I have maintained a personal website as far back as 2006. Here is an old screenshot I dredged up:

My website in 2006.
My website in 2006.

Needless to say, my website has come a long way.

The increased sophistication of my personal website over the years mirrors both the larger industry (web development has gone from a subset of software development, when CDs were the primary distribution mode of software titles, to entering the stratosphere and impacting basically all industries) as well as my own journey into tech (dabbling in website dev in high school and university to now writing software professionally). My career path has been anything but linear: after pursuing careers in engineering and science that I struggled to develop any genuine excitement for, I have come full-circle back to web development.

An older relative kept telling me that one day, my various pursuits would come together professionally, and now, they have, in a way I never saw coming. Years ago, while working in downtown Calgary, I took a night course on graphic design, while keeping up my dabbling in web development. While these were largely escapes at the time, they are now integral in my professional work.
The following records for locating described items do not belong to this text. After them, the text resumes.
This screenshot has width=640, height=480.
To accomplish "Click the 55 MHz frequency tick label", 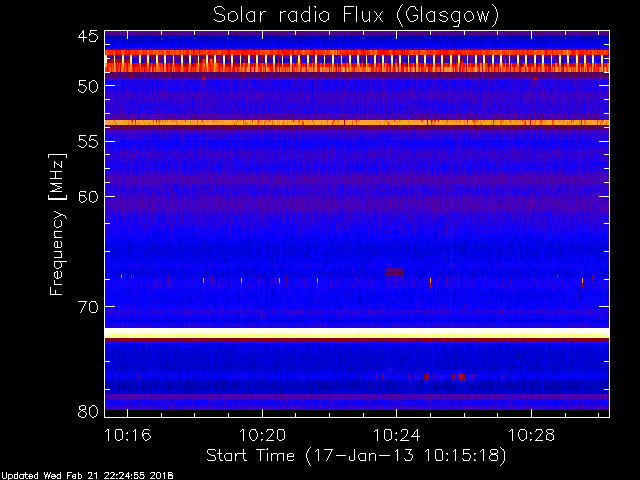I will (x=87, y=142).
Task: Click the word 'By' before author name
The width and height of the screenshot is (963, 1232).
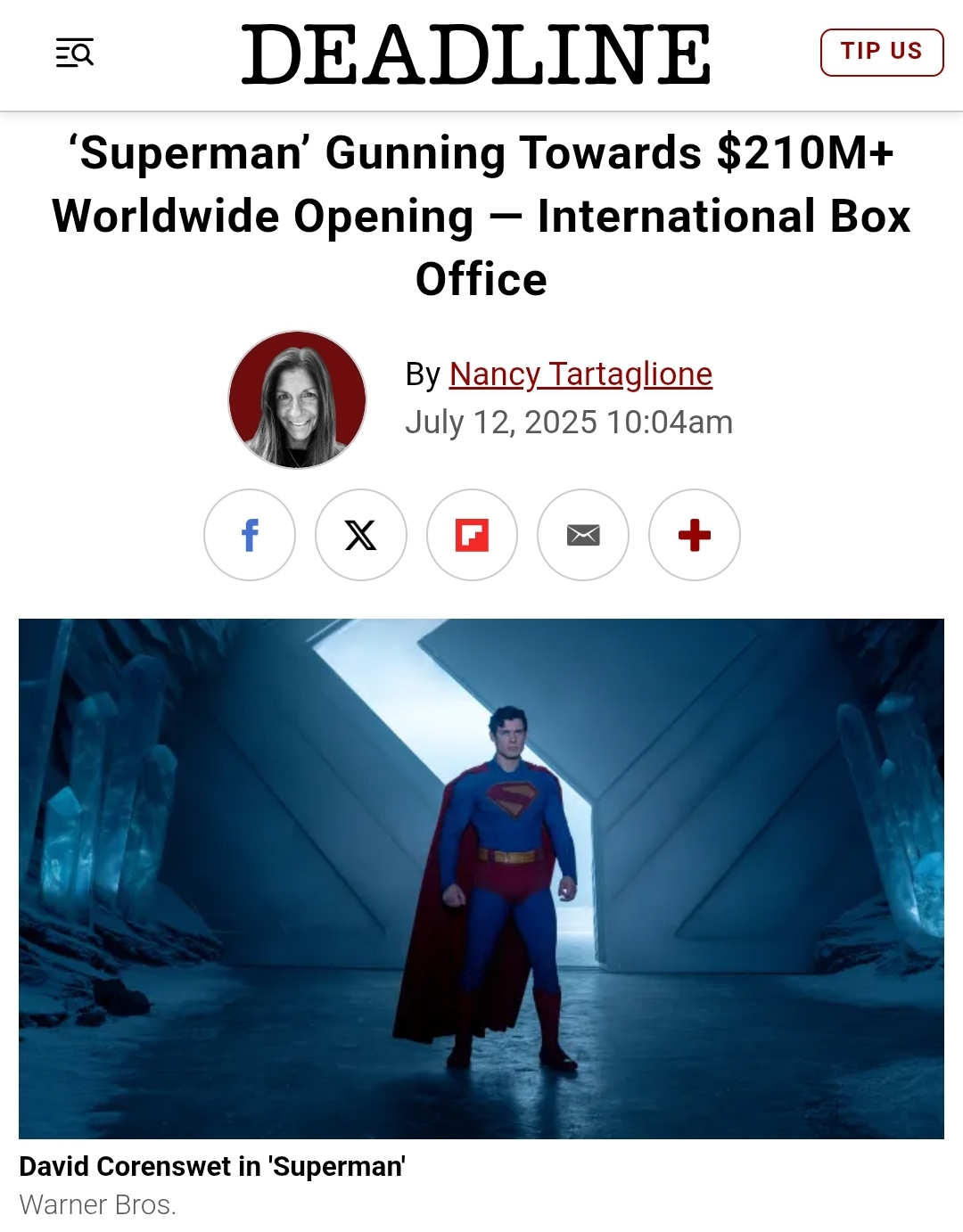Action: coord(423,374)
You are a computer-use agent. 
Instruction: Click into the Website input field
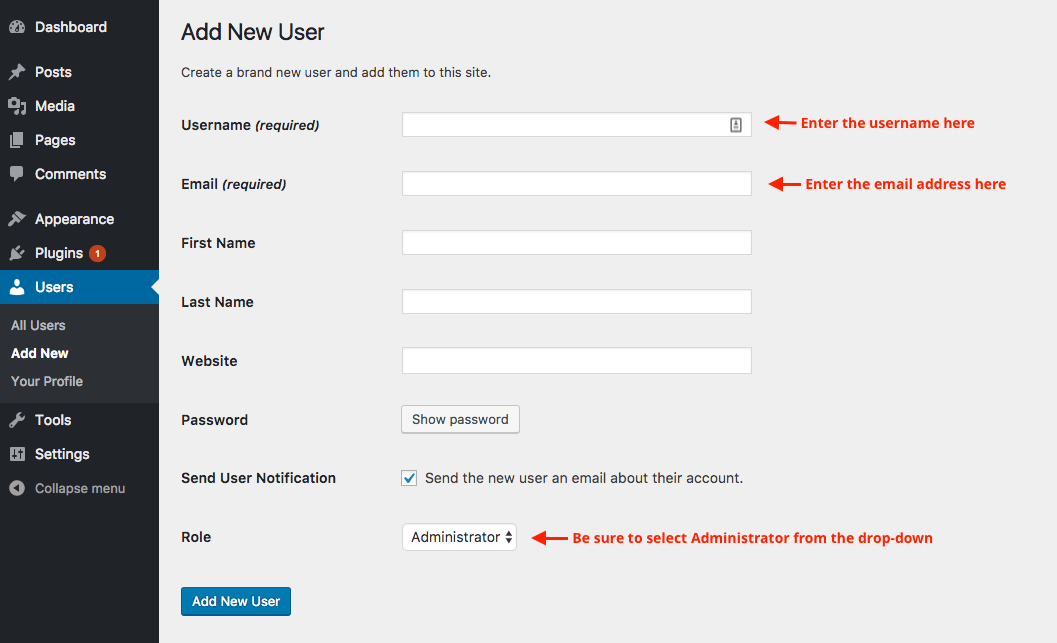coord(576,361)
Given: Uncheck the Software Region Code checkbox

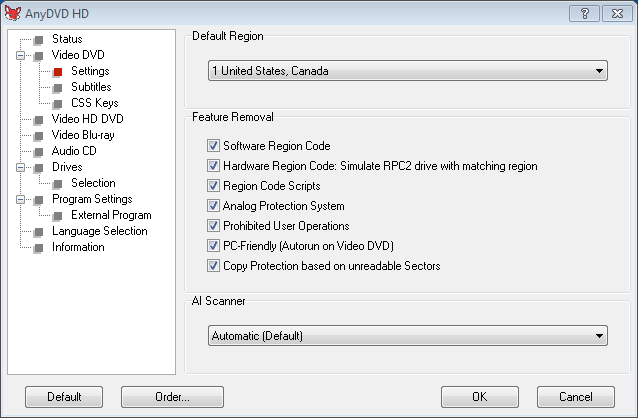Looking at the screenshot, I should point(213,146).
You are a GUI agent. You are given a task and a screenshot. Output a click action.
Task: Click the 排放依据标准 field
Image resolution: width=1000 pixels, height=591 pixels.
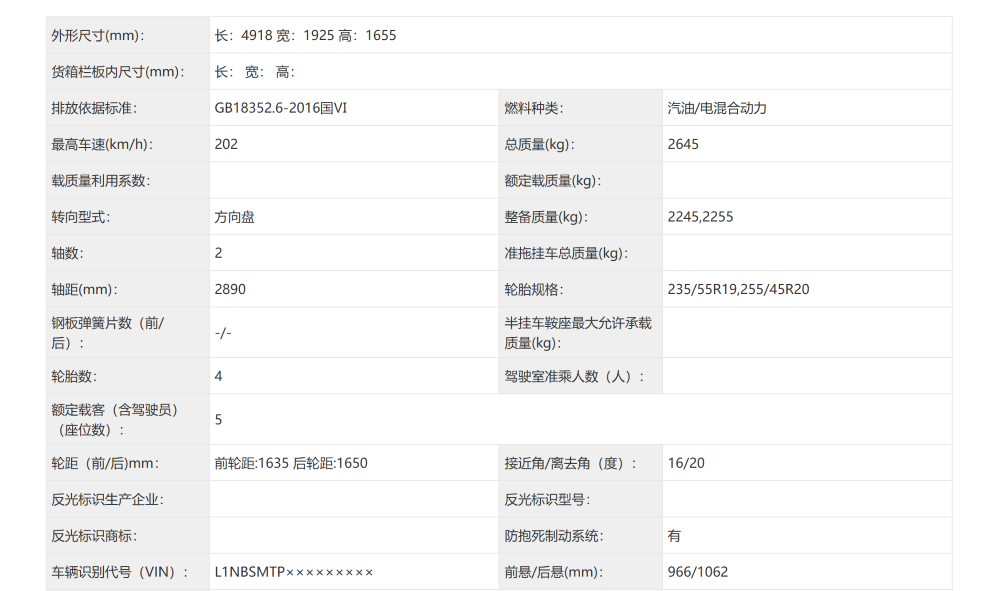[91, 107]
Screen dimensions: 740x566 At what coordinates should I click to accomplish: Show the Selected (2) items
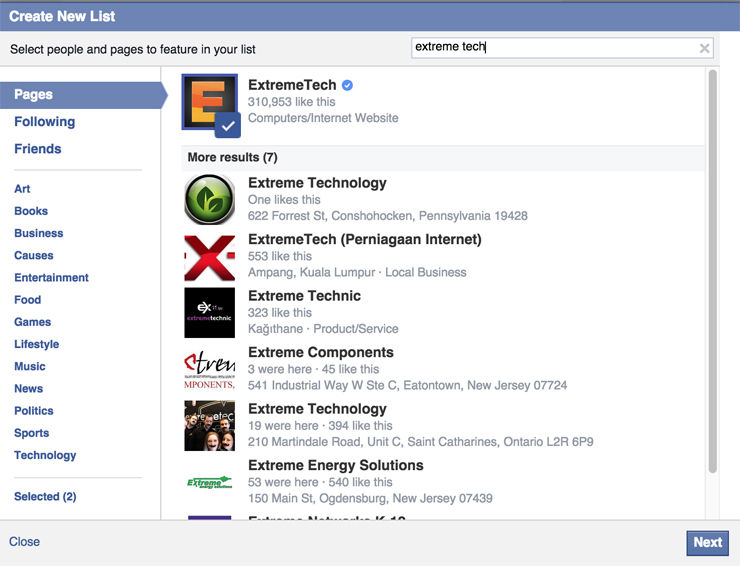point(45,497)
So this is my message to you today: explore and nurture your talents (be a good steward of them)—you never know when they could become more relevant in your personal or professional life.


This redesign was a fun project to keep occupied while avoiding summer smoke and shoulder season here in Revelstoke. I’ll echo the consensus that seems to be, uh, developing around SvelteKit (pun intended, as usual): that it offers a terrific experience building modern, fast websites. Lastly, feel free to take a look under the hood of this website at its Github repository.